A Gift from My Mother, Age 19

By Marti Healy

I long for my mother to be here again so that I might tell her in person how much I am learning from and about her through those words she tucked away at the bottom of a box almost 80 years ago. I wish I could tell her how much I am learning to love her all over again, and how I know we would have been the very best of friends back then – just as we grew to be in the end.

The scary thing is that it almost got thrown out with boxes of trash and discarded files while we were recently cleaning out my parents’ home. But there at the bottom of a soiled brown cardboard box was a small yellow-edged envelope enclosing a lock of hair, along with two faded snapshots, a report card from Interlochen national music camp, and a soft tan suede-covered book.

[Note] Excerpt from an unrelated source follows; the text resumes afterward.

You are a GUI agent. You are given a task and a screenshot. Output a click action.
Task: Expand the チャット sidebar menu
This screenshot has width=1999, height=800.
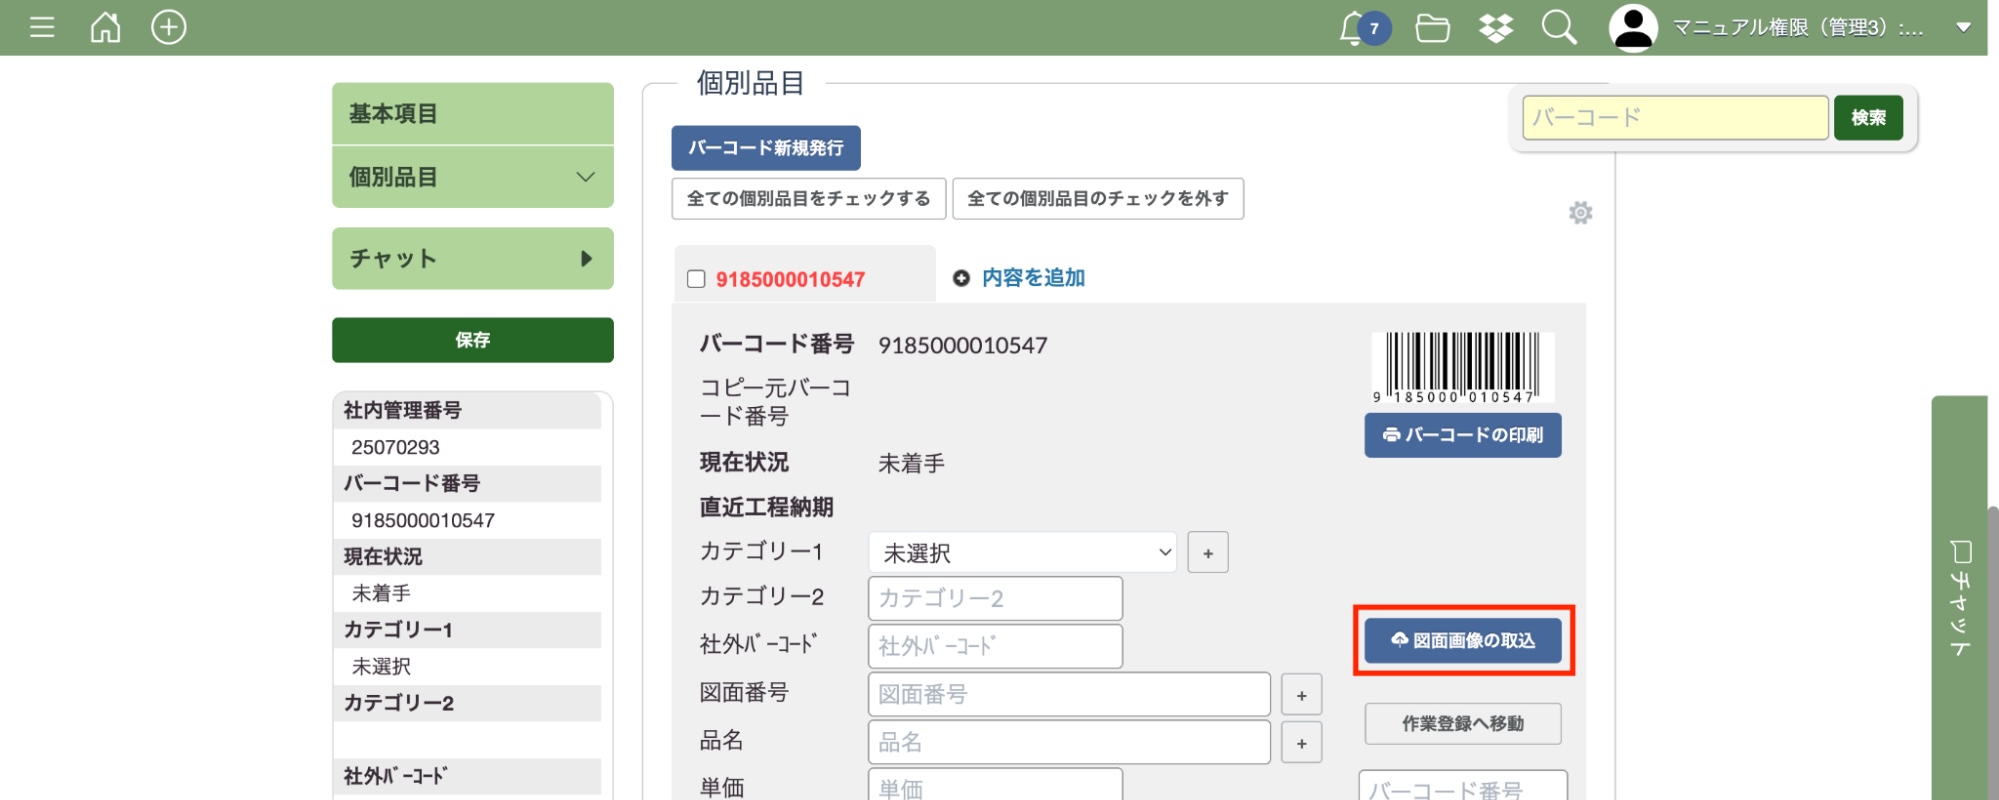pyautogui.click(x=472, y=259)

Turning the book over in my hands, I noticed the brass clasp on one side, and a tiny tarnished key hanging from it on a crumpled blue satin ribbon. It was a diary, old and dusty and worn. Opening its pages released its musty-scented memories on time-stiffened paper. But the ink was still bright. The handwriting was small and cramped and unmistakably my mother’s.

The first entry in the diary was dated February 16, 1934, the day after her 19th birthday. It had been a gift to mark that occasion from the special young man in her life. He would be mentioned and featured on many of the following pages throughout most of the five years the diary represented – until the day they broke each other’s hearts and went their separate ways. I have yet to read that part – although I know it is coming, from family stories I’ve been told. Yet she never shared with us the reason for the separation. I think she would not mind my knowing now. And so I keep reading.

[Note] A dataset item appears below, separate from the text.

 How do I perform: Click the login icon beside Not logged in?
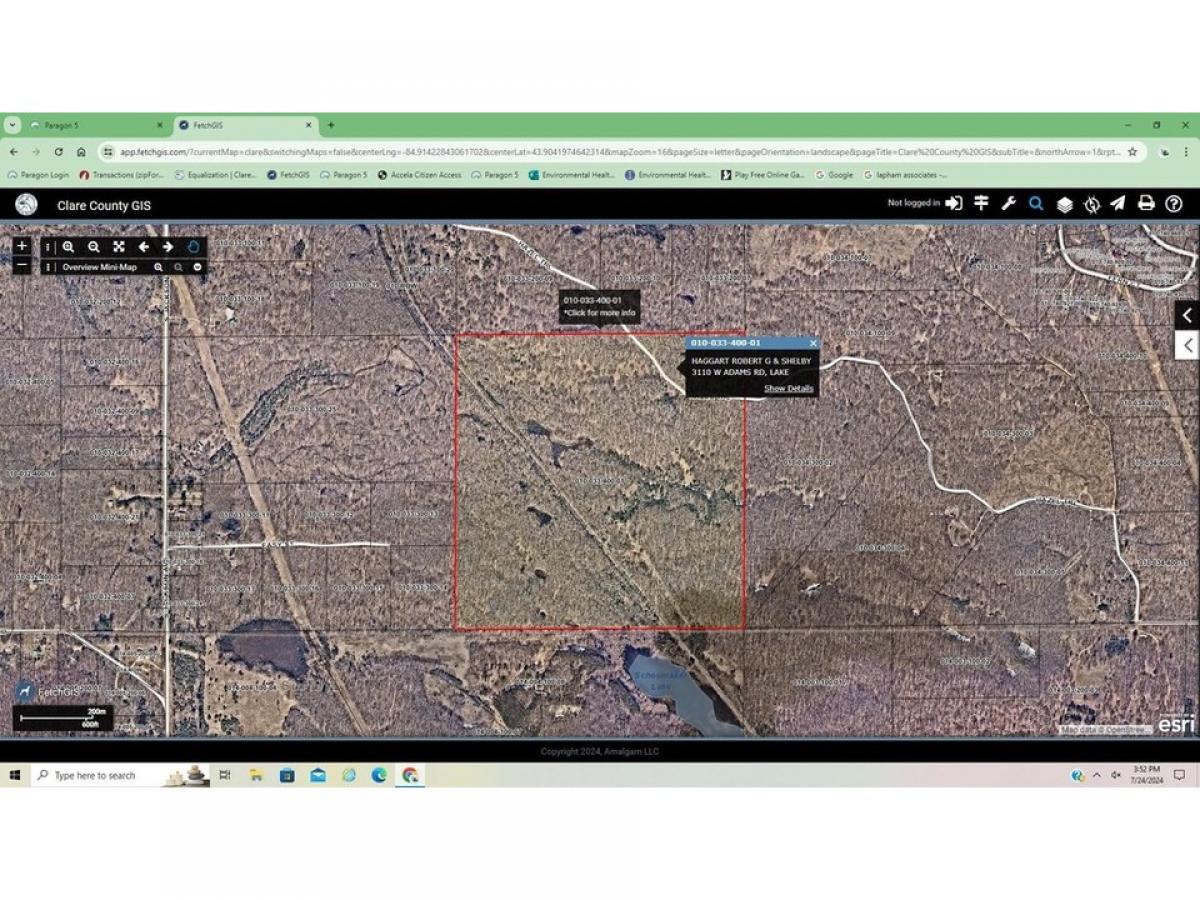tap(954, 204)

Right from the start, I began reading the diary in the order in which it was written. Some sort of sense of honor prevents me from reading ahead or skipping places. Some sort of empathy wants me to relive her days as she did – the mundane mixed in with the exciting, the joy along with the sorrow.

This is not a journal like those in which we indulge ourselves today; it is not filled with long philosophical thinking and self-examinations of soul. Neither is it like today’s records of daily life, minute-by-minute, put out into the universe at large on an electronic billboard with inherent arrogance and naiveté, perhaps to be belittled or skewed into unintended meaning by strangers and other voyeurs. She wrote to no one, for no one, except herself. And she wrote of small, everyday things she did and felt and saw and experienced, in small, unassuming sentences.

I thought perhaps I might feel like an intruder myself to be reading it – and I do tend to open it only in privacy and quiet places. I also bring to it my own present-day maturity; it surprises me to realize that I could, by age, be grandmother to this girl of 19, in the spring of her freshman year at the University of Illinois.

But the most delightful perspective, I’ve found, is that she was my mother at an age and time long before I ever knew her. And yet, I do recognize her in so many ways – her spirit of fun, her humor, her kindness, her enthusiasm for life, her courage. Still, I never felt that I knew that part of her that experienced deep disappointment, and hope-filled anticipation for all the possibilities yet to be, and who was passionate with the unrest of youth – all those things that I am finding still bright in blue ink, often squeezed into margins.

I long for my mother to be here again so that I might tell her in person how much I am learning from and about her through those words she tucked away at the bottom of a box almost 80 years ago. I wish I could tell her how much I am learning to love her all over again, and how I know we would have been the very best of friends back then – just as we grew to be in the end. And I would like to believe that, somehow, she had a foreknowledge of that truth – some premonition of it. So perhaps that’s why she saved the diary all those years, placing it gently, safely, at the bottom of a brown cardboard box, next to a lock of her hair, two small photographs, and a memento from Interlochen national music camp. Perhaps she knew, one day, it would be there to touch my hand and my heart.